Recorded data:
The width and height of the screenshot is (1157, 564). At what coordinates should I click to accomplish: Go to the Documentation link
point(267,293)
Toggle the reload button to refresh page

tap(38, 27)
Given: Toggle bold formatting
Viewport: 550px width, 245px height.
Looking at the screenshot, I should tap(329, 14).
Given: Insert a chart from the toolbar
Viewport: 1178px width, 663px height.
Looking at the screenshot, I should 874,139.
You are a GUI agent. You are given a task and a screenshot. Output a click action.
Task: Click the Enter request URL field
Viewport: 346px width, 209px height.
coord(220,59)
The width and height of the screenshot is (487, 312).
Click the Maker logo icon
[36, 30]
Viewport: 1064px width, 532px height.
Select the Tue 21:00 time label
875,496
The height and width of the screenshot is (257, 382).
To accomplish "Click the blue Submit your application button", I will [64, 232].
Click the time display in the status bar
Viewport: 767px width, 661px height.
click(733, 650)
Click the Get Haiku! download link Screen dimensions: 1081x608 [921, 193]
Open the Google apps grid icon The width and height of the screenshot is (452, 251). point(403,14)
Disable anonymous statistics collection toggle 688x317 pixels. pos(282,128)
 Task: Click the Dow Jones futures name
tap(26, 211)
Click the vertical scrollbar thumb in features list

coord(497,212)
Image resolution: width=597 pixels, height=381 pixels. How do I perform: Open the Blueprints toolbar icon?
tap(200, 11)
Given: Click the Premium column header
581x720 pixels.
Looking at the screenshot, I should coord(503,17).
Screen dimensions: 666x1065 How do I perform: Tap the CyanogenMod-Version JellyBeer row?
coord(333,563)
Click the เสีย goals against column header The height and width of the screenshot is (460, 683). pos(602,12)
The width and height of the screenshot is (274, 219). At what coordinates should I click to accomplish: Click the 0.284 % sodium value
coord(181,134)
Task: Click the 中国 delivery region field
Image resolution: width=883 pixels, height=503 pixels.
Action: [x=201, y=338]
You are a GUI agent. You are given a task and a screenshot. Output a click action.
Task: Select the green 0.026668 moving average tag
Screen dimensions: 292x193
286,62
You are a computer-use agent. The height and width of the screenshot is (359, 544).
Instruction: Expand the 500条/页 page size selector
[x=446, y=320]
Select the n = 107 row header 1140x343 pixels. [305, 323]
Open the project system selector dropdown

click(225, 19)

What is needed: One exact transcript of the whole listing is the expected answer.

Exercise output:
The width and height of the screenshot is (1157, 564). At what coordinates should I click to accomplish: Go to the Documentation link
point(267,293)
Toggle the reload button to refresh page

tap(38, 27)
Given: Toggle bold formatting
Viewport: 550px width, 245px height.
Looking at the screenshot, I should tap(329, 14).
Given: Insert a chart from the toolbar
Viewport: 1178px width, 663px height.
Looking at the screenshot, I should 874,139.
You are a GUI agent. You are given a task and a screenshot. Output a click action.
Task: Click the Enter request URL field
Viewport: 346px width, 209px height.
coord(220,59)
The width and height of the screenshot is (487, 312).
Click the Maker logo icon
[36, 30]
Viewport: 1064px width, 532px height.
Select the Tue 21:00 time label
875,496
The height and width of the screenshot is (257, 382).
To accomplish "Click the blue Submit your application button", I will [64, 232].
Click the time display in the status bar
Viewport: 767px width, 661px height.
click(733, 650)
Click the Get Haiku! download link Screen dimensions: 1081x608 [921, 193]
Open the Google apps grid icon The width and height of the screenshot is (452, 251). point(403,14)
Disable anonymous statistics collection toggle 688x317 pixels. pos(282,128)
 Task: Click the Dow Jones futures name
tap(26, 211)
Click the vertical scrollbar thumb in features list

coord(497,212)
Image resolution: width=597 pixels, height=381 pixels. How do I perform: Open the Blueprints toolbar icon?
tap(200, 11)
Given: Click the Premium column header
581x720 pixels.
Looking at the screenshot, I should coord(503,17).
Screen dimensions: 666x1065 How do I perform: Tap the CyanogenMod-Version JellyBeer row?
coord(333,563)
Click the เสีย goals against column header The height and width of the screenshot is (460, 683). pos(602,12)
The width and height of the screenshot is (274, 219). At what coordinates should I click to accomplish: Click the 0.284 % sodium value
coord(181,134)
Task: Click the 中国 delivery region field
Image resolution: width=883 pixels, height=503 pixels.
Action: [x=201, y=338]
You are a GUI agent. You are given a task and a screenshot. Output a click action.
Task: Select the green 0.026668 moving average tag
Screen dimensions: 292x193
286,62
You are a computer-use agent. The height and width of the screenshot is (359, 544).
Instruction: Expand the 500条/页 page size selector
[x=446, y=320]
Select the n = 107 row header 1140x343 pixels. [305, 323]
Open the project system selector dropdown

click(225, 19)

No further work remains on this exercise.